5) PPLRE Research Topics - Many-to-many Relations
- Synopsis: Some Relation Recognition Algorithms, particularly those that Bootstrap are optimized for One-to-Many Relation. In the Organization/Location relation for example, Snowball exploits the fact that Relation Recognition Patterns that associate a company to a different city must be rejected. The PPLRE task however involves a Many-to-Many Relation: A Protein can be located in many Cellular Comparments, and vice versa. The “LasA protease” protein of “P. aeruginosa”, for example, can be located in both the “cytoplasm” and the “outer membrane”. Ideas include … <tbd>.
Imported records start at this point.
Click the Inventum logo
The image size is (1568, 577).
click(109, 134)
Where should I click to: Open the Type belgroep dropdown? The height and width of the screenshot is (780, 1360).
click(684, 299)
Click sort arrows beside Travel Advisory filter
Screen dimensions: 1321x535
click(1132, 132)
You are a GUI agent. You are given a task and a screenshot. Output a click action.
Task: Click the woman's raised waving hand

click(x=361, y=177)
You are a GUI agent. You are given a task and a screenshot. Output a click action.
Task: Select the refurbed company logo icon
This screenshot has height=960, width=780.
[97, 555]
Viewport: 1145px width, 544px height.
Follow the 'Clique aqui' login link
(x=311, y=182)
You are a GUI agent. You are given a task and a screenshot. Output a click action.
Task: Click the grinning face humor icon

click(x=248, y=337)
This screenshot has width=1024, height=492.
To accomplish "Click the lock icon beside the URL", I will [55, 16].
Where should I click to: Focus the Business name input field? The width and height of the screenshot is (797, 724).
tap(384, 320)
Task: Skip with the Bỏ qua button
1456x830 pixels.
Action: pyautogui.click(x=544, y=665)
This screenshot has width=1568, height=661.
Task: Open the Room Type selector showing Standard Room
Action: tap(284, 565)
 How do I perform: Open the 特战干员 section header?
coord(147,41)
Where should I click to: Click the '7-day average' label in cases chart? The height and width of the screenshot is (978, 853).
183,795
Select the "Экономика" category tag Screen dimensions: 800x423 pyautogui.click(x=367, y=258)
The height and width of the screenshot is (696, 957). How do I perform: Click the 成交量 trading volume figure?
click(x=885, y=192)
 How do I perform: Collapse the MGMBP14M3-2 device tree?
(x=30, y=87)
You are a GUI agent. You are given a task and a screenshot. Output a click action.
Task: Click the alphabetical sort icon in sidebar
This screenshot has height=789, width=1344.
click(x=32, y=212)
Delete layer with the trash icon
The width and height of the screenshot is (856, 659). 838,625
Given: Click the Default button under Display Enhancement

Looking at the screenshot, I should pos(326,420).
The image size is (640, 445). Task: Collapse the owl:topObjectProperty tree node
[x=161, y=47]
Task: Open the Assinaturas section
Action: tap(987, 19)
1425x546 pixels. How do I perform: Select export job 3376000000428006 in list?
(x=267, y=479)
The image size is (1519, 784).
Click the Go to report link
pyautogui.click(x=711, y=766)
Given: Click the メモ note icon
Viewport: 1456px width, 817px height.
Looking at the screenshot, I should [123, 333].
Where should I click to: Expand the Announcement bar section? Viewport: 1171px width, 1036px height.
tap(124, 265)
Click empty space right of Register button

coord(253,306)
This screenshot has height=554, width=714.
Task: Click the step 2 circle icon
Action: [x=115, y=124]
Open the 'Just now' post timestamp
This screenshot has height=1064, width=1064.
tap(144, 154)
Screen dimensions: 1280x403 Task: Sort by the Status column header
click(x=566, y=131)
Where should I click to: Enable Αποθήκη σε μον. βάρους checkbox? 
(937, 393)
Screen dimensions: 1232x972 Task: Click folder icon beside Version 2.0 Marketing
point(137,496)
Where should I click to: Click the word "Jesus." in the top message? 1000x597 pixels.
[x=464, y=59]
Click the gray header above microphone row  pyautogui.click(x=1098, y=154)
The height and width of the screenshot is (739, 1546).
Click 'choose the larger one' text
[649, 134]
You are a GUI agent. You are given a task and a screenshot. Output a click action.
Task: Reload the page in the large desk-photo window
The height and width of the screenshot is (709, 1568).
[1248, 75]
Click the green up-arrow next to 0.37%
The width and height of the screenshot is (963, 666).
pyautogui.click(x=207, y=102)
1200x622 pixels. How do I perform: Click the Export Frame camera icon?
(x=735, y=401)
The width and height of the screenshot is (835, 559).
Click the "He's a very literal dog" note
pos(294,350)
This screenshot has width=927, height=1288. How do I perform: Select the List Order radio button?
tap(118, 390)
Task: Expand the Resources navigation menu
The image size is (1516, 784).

6) PPLRE Research Topics - Long-distance Sentence Patterns
- Synopsis: Current research assumes that a relationship statements does not involve many intervening words between the entities. The PPLRE Task however involves documents with long sentences. An idea is to divide the sentence into chunks that can be disposed. Sources of information include Semantic Role Labeling and Discourse Relations.
Miscellaneous
- Positive Sentence Harvesting: One innate difficulty is to gather the correct Sentences during the Positive Sentence Harverting phase. For the IsSiblingTo() Semantic Relation, for example, the Training Cases could include the pair (John Smith,Jane Smith). This pair will match many sentences that are gathered which refer to the wrong Concept Instance. E.g. John Smith and Jane Smith may be in a IsParentTo() relation or may simply be acquaintences with the same last name... However, this problem is likely not a significant one in that it is likely that most of training cases will uniquely identify a sentence with a correct relation. For the pair (Alan Turing,John Turing) for example, only correct sentences would be retrieved (if any).
- PPLRE Research Topics - Implicit-entity Resolution
- Synopsis: Most Semantic Relation Algorithms require that all of the relation's Named Entitys be explicitly identified in advance. Often one or more of the entities is only implicitly stated. In the PPLRE Task for example the Cellular Location is often expressed in terms of some action, such as the verb secreted representing an extracellular location. One way to address this challenge is to build a model that predicts keywords that imply the entity.
- PPLRE Research Topics - Named Entity Relabeling
- Synopsis: One of the challenges in the PPLRE domain arises from the weak accuracy of Named Entity Recognition of Proteins. Many proteins are not labeled and many are mislabeled. An idea of how relieve this problem is by using the discovered Relation Recognition Patterns to discover mislabeled entities. A high-precision pattern could be used to correct a mistake by the NER procedure. The improved data could then be used to train a new model.